Every year when I have a physical, I have a fasting blood cholesterol. For this, I race down to the lab at dawn, so I can have it over with and go on to Starbucks. Dawn this year for the lab was 7 AM, and there I was this morning, thinking I’d be first.
Nope. Phoenix is the fifth largest city in the nation, and it has the mother of all health care accessibility problems. At 7 AM, there were already fifteen people ahead of me in the waiting room. Between the crowds and the sparse amount of reading material in English, I felt like I was in a clinic in Africa, not the U.S. I’m old enough to remember when every medical office had at least a bunch of old National Geographic magazines. In this lab, all they had were pamphlets in Spanish about why to have your cholesterol tested or what diabetes is.

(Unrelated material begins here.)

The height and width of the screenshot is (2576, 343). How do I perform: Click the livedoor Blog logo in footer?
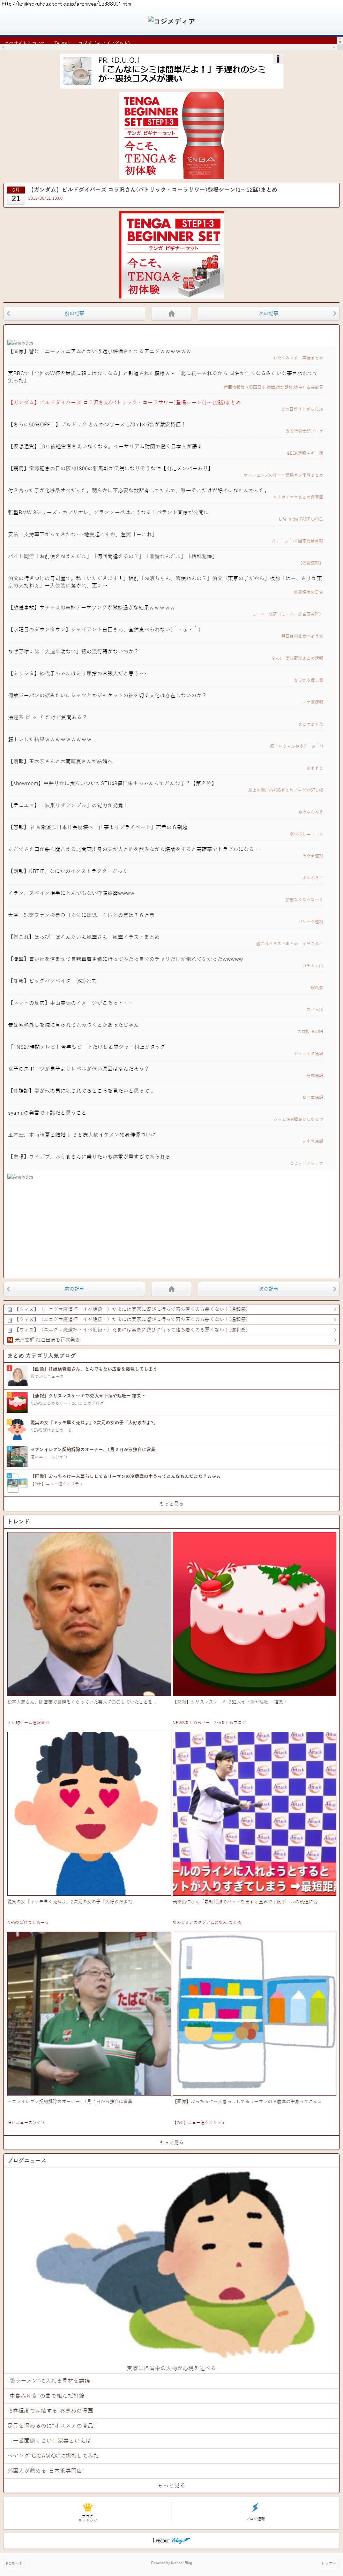(x=171, y=2540)
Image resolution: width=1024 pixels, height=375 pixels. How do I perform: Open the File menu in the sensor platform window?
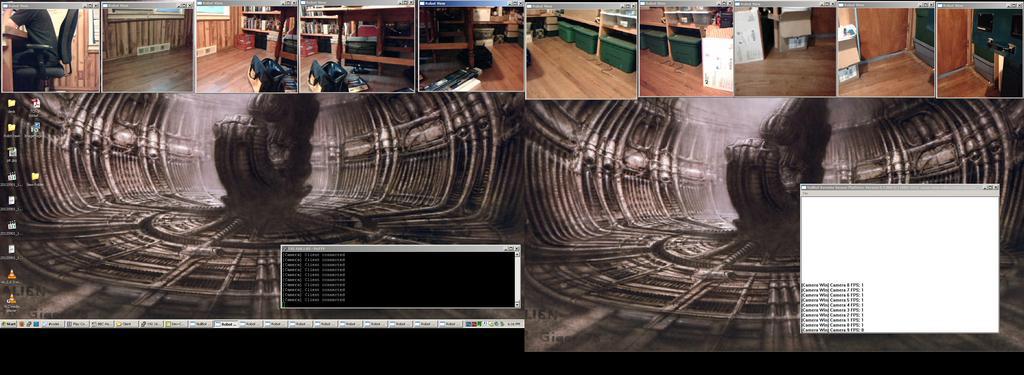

The day before I had made my quarterly pilgrimage to my family physician, and had a wait of almost an hour, which I filled by sitting on the floor and doing various yoga poses while reading a dog-eared copy of Smart Money. Now, I contemplated another equal wait, and I thought about going down on the floor again, but decided I was already hyperflexible; and besides, the people in this office don’t know me.
When I finally sat down in the phlebotomist’s cubicle, I asked her if I could get a copy of my own test results. Her answer? No. Very interesting. I pointed out to her that under HIPAA, my records were mine, and not the doctor’s. She agreed, but said it was the lab’s policy to release results only to physicians.
Why did this bother me?
Because I had this same test about six months ago at an orthopedist’s office as part of another routine workup. But the lab, the orthopedist, and the family physician apparently didn’t share the information, and the last lipid profile in my doctor’s folder was in 2004. I was ready to take personal responsibility for my health by personally carrying the test results to the physician’s office, but I’m not allowed to do so. Instead, I’m to wait 5-7 business days, which is code for two weeks, and then call my physician’s office for my results. Trust me, he’s a nice man, but he’s way too busy to call me.